A key document that supports the link between economic growth and broadband penetration is the International Telecommunication Union’s 2012 Impact of Broadband on the Economy report.
While the reports authors aren’t wholly convinced of the direct links between economic growth and broadband penetration, they do see a clear correlation between the two factors.
One of the areas that disturbed the ITU report editors were the business, government and cultural attitudes towards innovation.
The economic impact of broadband is higher when promotion of the technology is combined with stimulus of innovative businesses that are tied to new applications. In other words, the impact of broadband is neither automatic nor homogeneous across the economic system.
For South Korea, internet innovation is a problem as the New York Times reports. Restrictions on mapping technologies, curfews on school age children and the requirement for all South Koreans to use their real names on the net are all cited as factors in stifling local innovation.
In reading the New York Times article, it’s hard not to suspect the South Korean government is engaging in some digital protectionism, which is ironic seeing the benefits the country has reaped from globalised manufacturing over the last thirty years.
The problem for South Korea is that rolling out high speed broadband networks are of little use if local laws, culture or business practices impede adoption of the services. It’s as if the US or Germany built their high speed roads but insisted that cars have a flag waver walking in front of them.
Indeed it may well be that South Korea’s broadband networks are as useful to economic growth as Pyongyang’s broad boulevards just over the border.
Similar problems face other countries with Google’s high speed broadband network in the US so far not attracting the expected business take up and innovation, although it is early days yet and there are some encouraging signs among the Kansas City startup community.

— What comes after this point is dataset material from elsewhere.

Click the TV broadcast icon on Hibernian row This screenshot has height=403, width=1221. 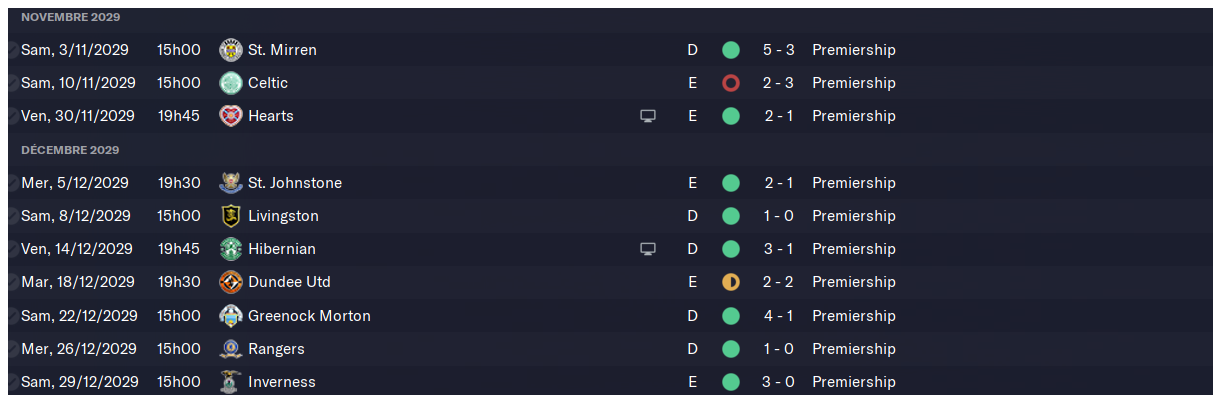pos(648,249)
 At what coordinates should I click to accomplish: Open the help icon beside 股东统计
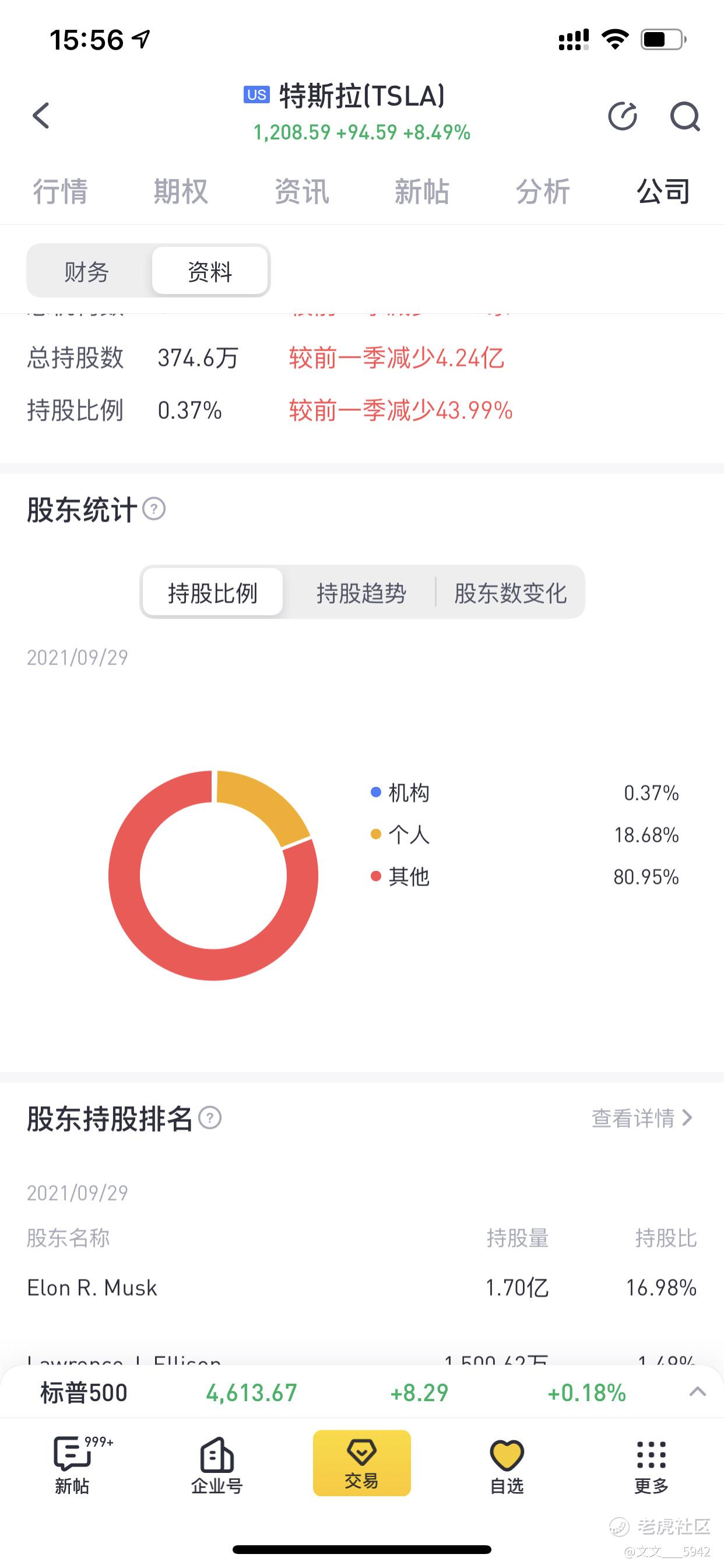[x=154, y=509]
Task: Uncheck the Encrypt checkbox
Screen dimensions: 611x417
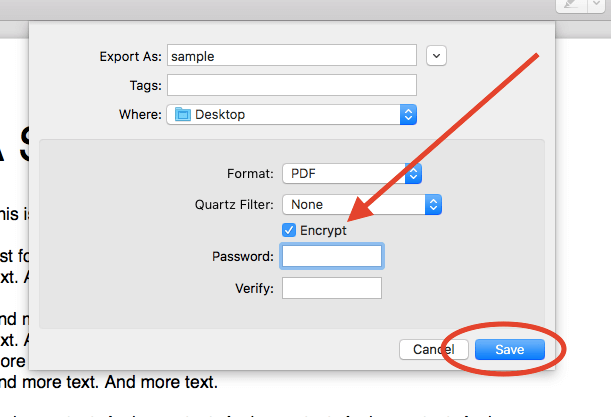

In Australia, the troubled National Broadband Network has struggled to articulate the business uses for the service beyond 1990s mantras about remote workplaces and telehealth – much of the reason for that has been the failure of Australian businesses to think about how broadband can change their industries.
Like Japan’s bridges to nowhere, big infrastructure projects look good but the poorly planned ones – particularly those no-one knows how to use – are a spectacular waste of money.
Hopefully the fibre networks being rolled out won’t be a waste of money, but unless industries start using the web properly then much of the investment will be wasted.